VIRD: Immersive Match Video Analysis for High-Performance Badminton Coaching

VIRD: Immersive Match Video Analysis for High-Performance Badminton Coaching

Lin T, Aouididi A, Zhu-Tian C, Beyer J, Pfister H, and Wang J.

IEEE Transactions on Visualization and Computer Graphics (IEEE VIS), 2023.

Badminton is a fast-paced sport that requires a strategic combination of spatial, temporal, and technical tactics. To gain a competitive edge at high-level competitions, badminton professionals frequently analyze match videos to gain insights and develop game strategies. However, the current process for analyzing matches is time-consuming and relies heavily on manual note-taking, due to the lack of automatic data collection and appropriate visualization tools. As a result, there is a gap in effectively analyzing matches and communicating insights among badminton coaches and players. This work proposes an end-to-end immersive match analysis pipeline designed in close collaboration with badminton professionals, including Olympic and national coaches and players. We present VIRD, a VR Bird (i.e., shuttle) immersive analysis tool, that supports interactive badminton game analysis in an immersive environment based on 3D reconstructed game views of the match video. We propose a top-down analytic workflow that allows users to seamlessly move from a high-level match overview to a detailed game view of individual rallies and shots, using situated 3D visualizations and video. We collect 3D spatial and dynamic shot data and player poses with computer vision models and visualize them in VR. Through immersive visualizations, coaches can interactively analyze situated spatial data (player positions, poses, and shot trajectories) with flexible viewpoints while navigating between shots and rallies effectively with embodied interaction. We evaluated the usefulness of VIRD with Olympic and national-level coaches and players in real matches. Results show that immersive analytics supports effective badminton match analysis with reduced context-switching costs and enhances spatial understanding with a high sense of presence.

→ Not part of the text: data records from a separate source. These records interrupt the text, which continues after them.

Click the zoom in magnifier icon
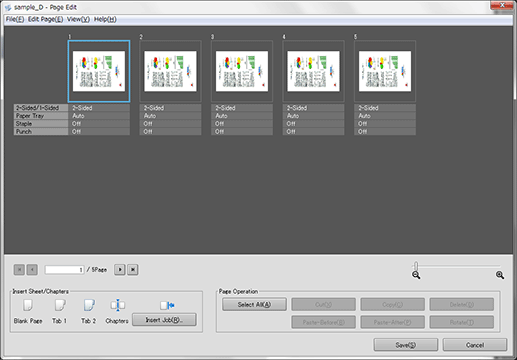This screenshot has height=360, width=517. 500,275

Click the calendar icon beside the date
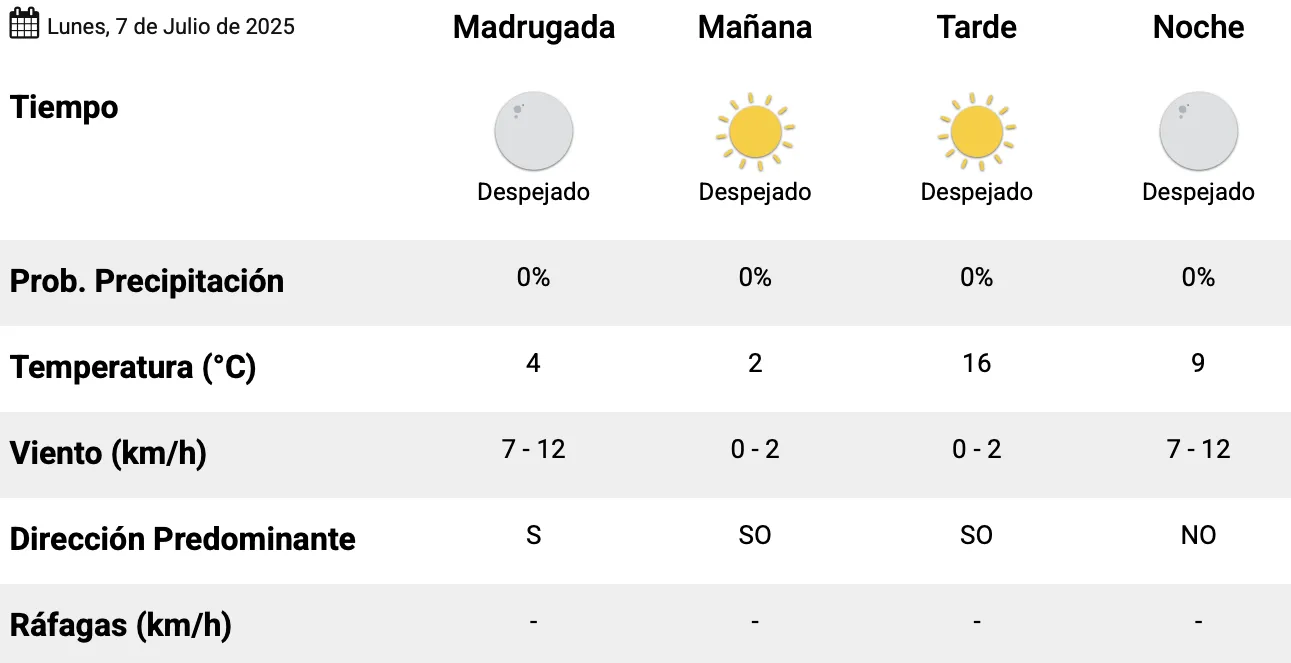(x=24, y=23)
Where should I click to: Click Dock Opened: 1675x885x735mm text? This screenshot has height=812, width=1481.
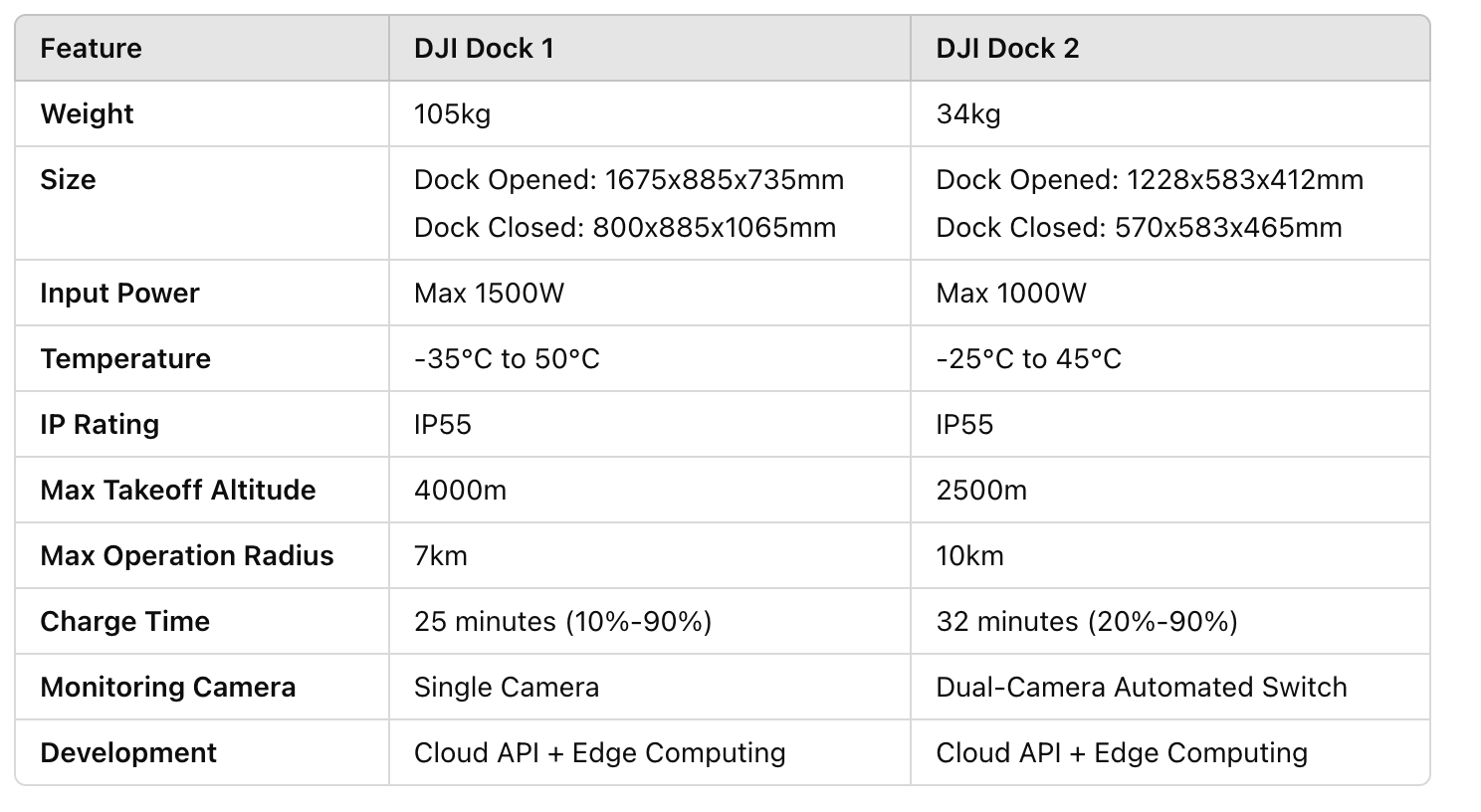(x=628, y=180)
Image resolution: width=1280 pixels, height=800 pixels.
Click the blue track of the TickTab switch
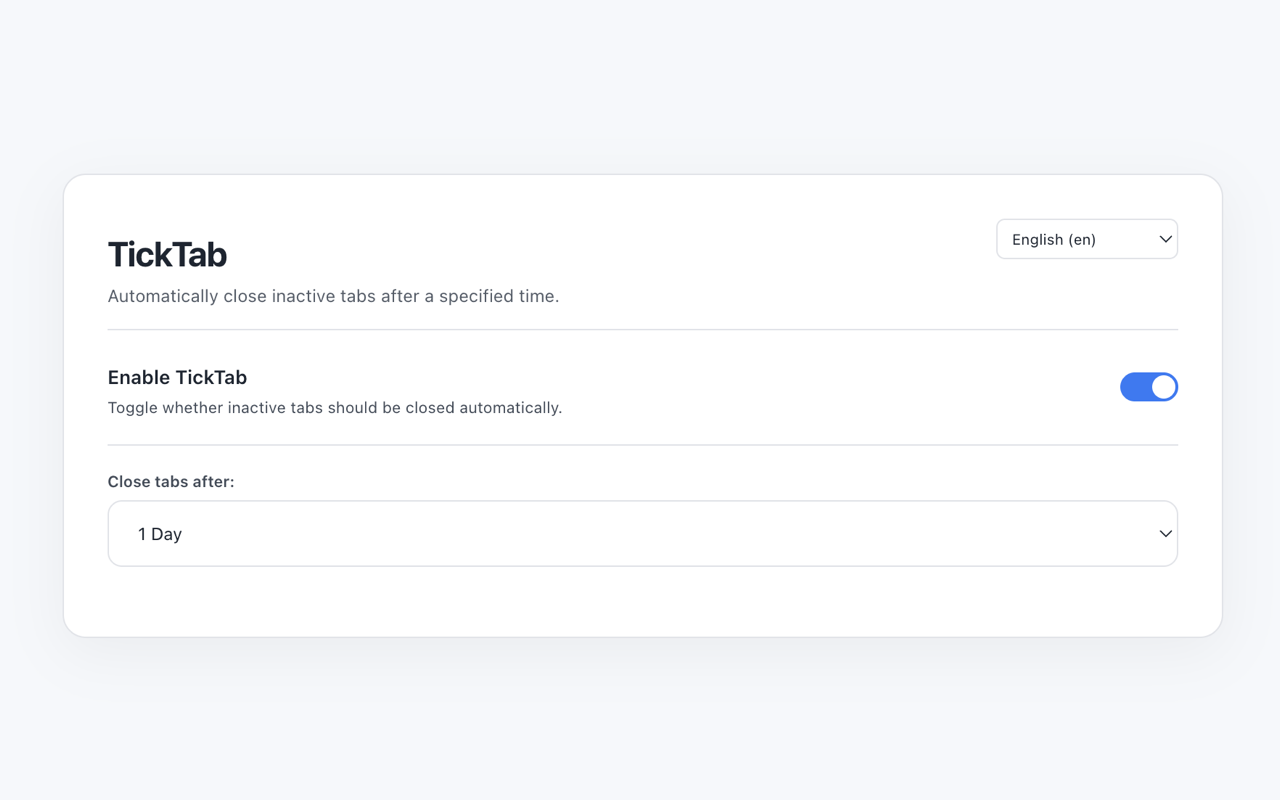[x=1135, y=387]
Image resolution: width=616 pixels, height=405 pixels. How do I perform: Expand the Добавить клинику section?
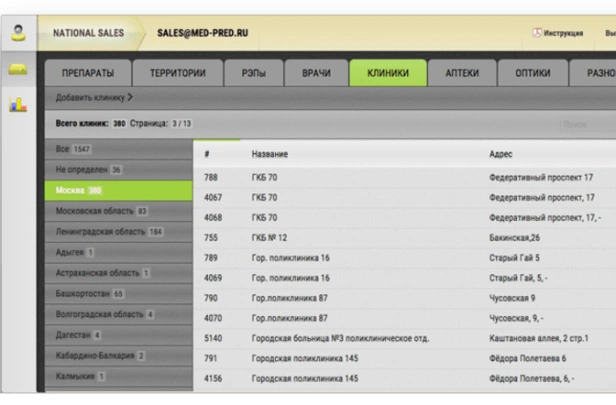tap(95, 97)
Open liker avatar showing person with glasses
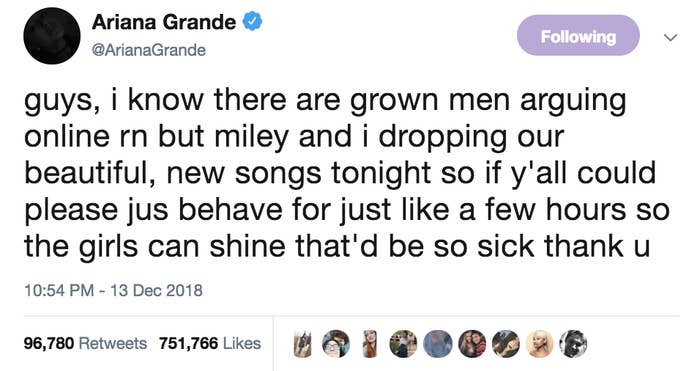The image size is (700, 371). point(336,344)
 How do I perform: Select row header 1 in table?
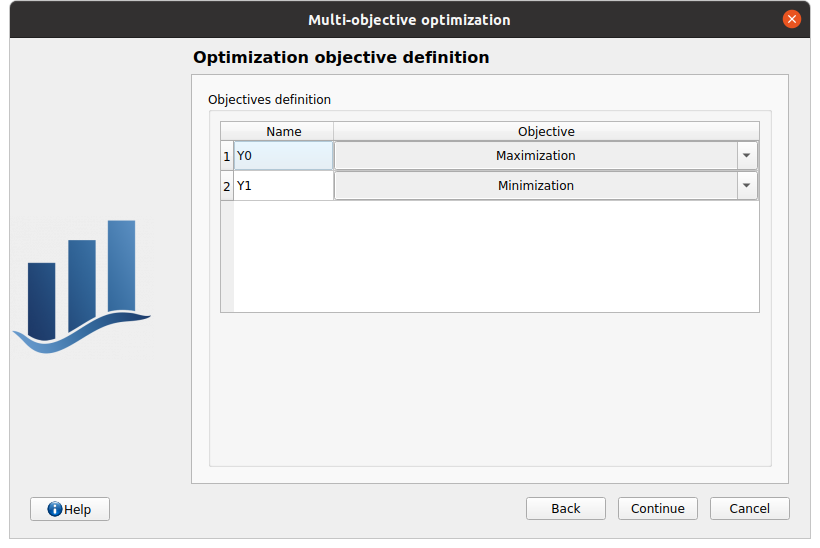click(227, 156)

This work is supported by Adobe Research, NSF grants III-2107328 and IIS-1901030. We are grateful for the invaluable support of Andy Chong, Daphne Chang, Kai-Hsin Chang, Justin Ma, Hsiao-Ma Pai, Pashupati Paneru, Raju Rai, Rena Wang, Paul Liu, and Toby Ng. Their dedication to advancing badminton has significantly inspired and contributed to this project. We thank the reviewers for their valuable comments.